PADOVA (ITALPRESS) – Gli Agenti della Divisione Polizia Anticrimine della Questura di Padova hanno dato esecuzione e notificato un provvedimento di DASPO della durata di 3 anni e due analoghi provvedimenti della durata di 2 anni disposti dal Questore della provincia di Padova Marco Odorisio nei confronti rispettivamente di un 20enne, di un 45enne e di un 34enne tifosi della squadra di calcio Nuova Monselice che, nel pomeriggio di domenica 1 febbraio, durante la partita contro la formazione ospitante del Torre valevole per il campionato di Promozione, presso il campo da calcio comunale di via Luxardo a Padova hanno a più riprese aggredito verbalmente, insultato e minacciato di morte un 20enne tifoso della squadra di casa. All’incirca alla fine del primo tempo, a seguito di svariati episodi in cui un gruppo di appartenenti alla tifoseria ospite del Monselice si radunava in prossimità delle recinzioni di delimitazione del campo di gioco e inveiva ripetutamente con offese e minacce contro i calciatori della squadra del Torre e contro la terna arbitrale, un tifoso locale s’avvicinava agli stessi cercando di placarne gli animi ma di tutta risposta veniva immediatamente accerchiato dai supporters della compagine avversaria e a sua volta reso oggetto di insulti, espressioni offensive e di minacce di morte da parte degli stessi.
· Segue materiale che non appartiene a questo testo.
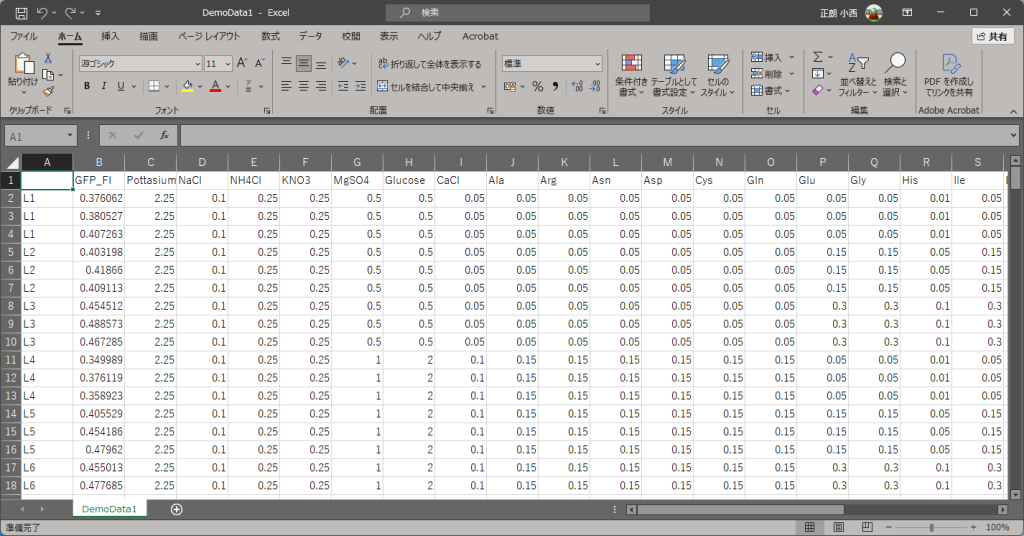This screenshot has height=536, width=1024.
Task: Switch to the 挿入 ribbon tab
Action: (x=110, y=36)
In particolare un 45enne ed un 34enne monselicensi accerchiavano ed iniziavano ad aggredirlo verbalmente con gravi espressioni minatorie quali “ti uccidiamo, abbiamo le nocche dure, vedrai a fine partitaà ti ammazziamo” e, nel contempo, un 20enne tifoso del Monselice s’avvicinava a muso duro verso il malcapitato prendendolo per il bavero della giacca e, mostrandogli il pugno, lo intimoriva a più riprese dietro la minaccia “ti ammazziamo di botte”. Solo l’intervento di un altro appartenente alla tifoseria locale riusciva ad allontanare e a separare temporaneamente le parti, ma l’azione ostile e le condotte minacciose riprendevano poco dopo anche nei pressi del bar dello stadio. Sul posto intervenivano immediatamente gli Agenti delle Volanti della Questura i quali accertavano dalle dichiarazioni dei presenti come la vittima, un 20enne cittadino padovano affetto da patologia cardiaca, infastidito dalle reiterate espressioni offensive e auguranti la morte proferite da alcuni tifosi monselicensi all’indirizzo dei giocatori della squadra del Torre e della terna arbitrale, avesse invitato gli stessi in modo pacato a non utilizzare simili epiteti ma a sua volta fosse stato egli stesso insultato, accerchiato e spintonato da più persone riuscendo solo a fatica ad allontanarsi dalla calca generatasi.
Lo stesso all’arrivo degli operanti si presentava tremante e in evidente stato di agitazione pertanto, considerata la sua particolare condizione cardiopatica, veniva richiesto il tempestivo arrivo in loco di personale sanitario del 118 ed il successivo trasporto del ragazzo presso il Pronto Soccorso. Grazie alle immediate attività di approfondimento eseguite dagli Agenti della DIGOS, sulla base delle dichiarazioni testimoniali assunte e delle immagini dell’impianto di videosorveglianza acquisite, veniva contestualizzata l’esatta dinamica degli eventi e individualizzate le condotte illecite dei soggetti identificati appartenenti alla tifoseria del Monselice, tra cui venivano individuati e deferiti in stato di libertà all’Autorità Giudiziaria per il reato di minacce tre appartenenti al gruppo riconosciuti quali responsabili dell’aggressione verbale. Il Questore della provincia, a seguito degli episodi descritti, ha immediatamente attivato tutti gli accertamenti previsti da parte della locale Divisione Anticrimine che, sussistendo i presupposti previsti dalla Legge 401 del 1989, ha sottoposto i tre tifosi monselicesi al provvedimento di Daspo rispettivamente della durata di 3 e 2 anni.